Apple is coming to The Triangle.
Local news station WRAL reported May 16 that Apple is set to open its second headquarters in Raleigh, North Carolina. The company announced in January that it planned to establish a second headquarters, away from its Cupertino, California, base, employing up to an additional 10,000 people wherever it chose to plant roots. Unlike Amazon, which last year launched a very public competition among cities to win its HQ2, Apple has conducted its business in private, as it tends to do. ”We’re not doing a beauty-contest kind of thing,” CEO Tim Cook recently told Recode’s Kara Swisher.

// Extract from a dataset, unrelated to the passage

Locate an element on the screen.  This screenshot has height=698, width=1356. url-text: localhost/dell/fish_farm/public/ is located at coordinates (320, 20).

WRAL’s report suggests that all that’s standing between Apple coming to Raleigh is local legislators passing a bill to give Apple a package of tax incentives. Cook also apparently met with North Carolina’s governor, Roy Cooper, when he was in the state to give the commencement speech at Duke University this weekend. Cook attended Duke for grad school, as did Jeff Williams, Apple’s chief operating officer. Eddie Cue, the company’s head of software, attended for undergrad.
It’s unclear what the new headquarters will be used for—Apple has hinted that it could be mainly for customer-support representatives—but WRAL suggests there would be higher-paying tech jobs at the new site as well. If Apple did choose the Raleigh–Durham–Chapel Hill triangle for its second headquarters, it would join a host of other blue-chip companies in the area, including IBM, Cisco, EMC, BASF, Merck, GlaxoSmithKline, and Pfizer. The Washington Post reported yesterday that Apple is also being pursued by Virginia to move into an area near where Apple opened its first retail store in 2001, Tysons Corner in McLean, Virginia. (Apple also leases a fair amount of data center space in the area.)
Apple wasn’t immediately available to comment on its plans, nor was Cooper’s office.